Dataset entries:
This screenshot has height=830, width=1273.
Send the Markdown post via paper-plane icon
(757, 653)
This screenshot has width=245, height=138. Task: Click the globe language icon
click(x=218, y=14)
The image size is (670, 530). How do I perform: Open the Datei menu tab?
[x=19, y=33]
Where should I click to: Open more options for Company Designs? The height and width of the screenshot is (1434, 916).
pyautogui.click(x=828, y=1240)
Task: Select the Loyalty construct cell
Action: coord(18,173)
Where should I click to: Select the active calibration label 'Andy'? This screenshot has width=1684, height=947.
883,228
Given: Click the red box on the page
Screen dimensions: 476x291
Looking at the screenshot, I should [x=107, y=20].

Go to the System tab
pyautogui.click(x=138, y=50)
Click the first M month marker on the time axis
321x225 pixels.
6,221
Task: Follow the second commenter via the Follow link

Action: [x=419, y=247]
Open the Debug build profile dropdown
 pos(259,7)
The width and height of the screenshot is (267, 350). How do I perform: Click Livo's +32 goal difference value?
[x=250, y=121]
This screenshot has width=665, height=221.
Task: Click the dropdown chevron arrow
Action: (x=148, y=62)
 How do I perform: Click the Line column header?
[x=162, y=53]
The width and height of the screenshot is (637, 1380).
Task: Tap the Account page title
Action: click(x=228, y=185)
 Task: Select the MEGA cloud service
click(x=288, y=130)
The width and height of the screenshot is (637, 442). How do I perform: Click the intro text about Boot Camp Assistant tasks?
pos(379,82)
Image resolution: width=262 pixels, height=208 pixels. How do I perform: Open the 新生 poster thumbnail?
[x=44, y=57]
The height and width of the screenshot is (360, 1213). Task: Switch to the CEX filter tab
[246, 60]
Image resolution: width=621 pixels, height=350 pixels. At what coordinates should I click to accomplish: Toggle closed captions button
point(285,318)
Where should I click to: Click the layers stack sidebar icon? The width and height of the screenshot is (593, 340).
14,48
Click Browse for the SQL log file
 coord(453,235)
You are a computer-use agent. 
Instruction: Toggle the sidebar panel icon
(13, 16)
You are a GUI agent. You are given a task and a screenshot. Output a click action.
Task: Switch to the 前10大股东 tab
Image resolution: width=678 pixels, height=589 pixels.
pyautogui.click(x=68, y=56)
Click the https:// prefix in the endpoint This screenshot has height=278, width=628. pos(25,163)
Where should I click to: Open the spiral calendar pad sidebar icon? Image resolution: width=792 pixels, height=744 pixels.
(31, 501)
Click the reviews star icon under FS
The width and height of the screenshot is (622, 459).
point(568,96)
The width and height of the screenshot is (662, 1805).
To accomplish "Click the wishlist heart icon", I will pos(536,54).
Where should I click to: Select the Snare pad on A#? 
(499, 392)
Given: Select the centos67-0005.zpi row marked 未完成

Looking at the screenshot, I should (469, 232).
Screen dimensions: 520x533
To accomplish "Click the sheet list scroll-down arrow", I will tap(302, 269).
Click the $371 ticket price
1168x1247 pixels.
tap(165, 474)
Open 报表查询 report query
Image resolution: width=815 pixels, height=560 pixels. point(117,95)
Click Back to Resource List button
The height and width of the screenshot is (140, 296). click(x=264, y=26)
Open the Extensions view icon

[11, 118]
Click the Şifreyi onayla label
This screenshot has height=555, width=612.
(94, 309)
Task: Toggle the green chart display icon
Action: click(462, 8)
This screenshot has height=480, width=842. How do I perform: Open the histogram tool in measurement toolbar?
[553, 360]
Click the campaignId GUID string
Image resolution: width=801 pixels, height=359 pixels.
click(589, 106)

EXERCISE INSTRUCTIONS
For this exercise, repeat exactly the lines of the data above from the one with "You are a computer-use agent." down to the one with "Task: Switch to the 前10大股东 tab", both end lines included.

EXERCISE ANSWER
You are a computer-use agent. 
Instruction: Toggle the sidebar panel icon
(13, 16)
You are a GUI agent. You are given a task and a screenshot. Output a click action.
Task: Switch to the 前10大股东 tab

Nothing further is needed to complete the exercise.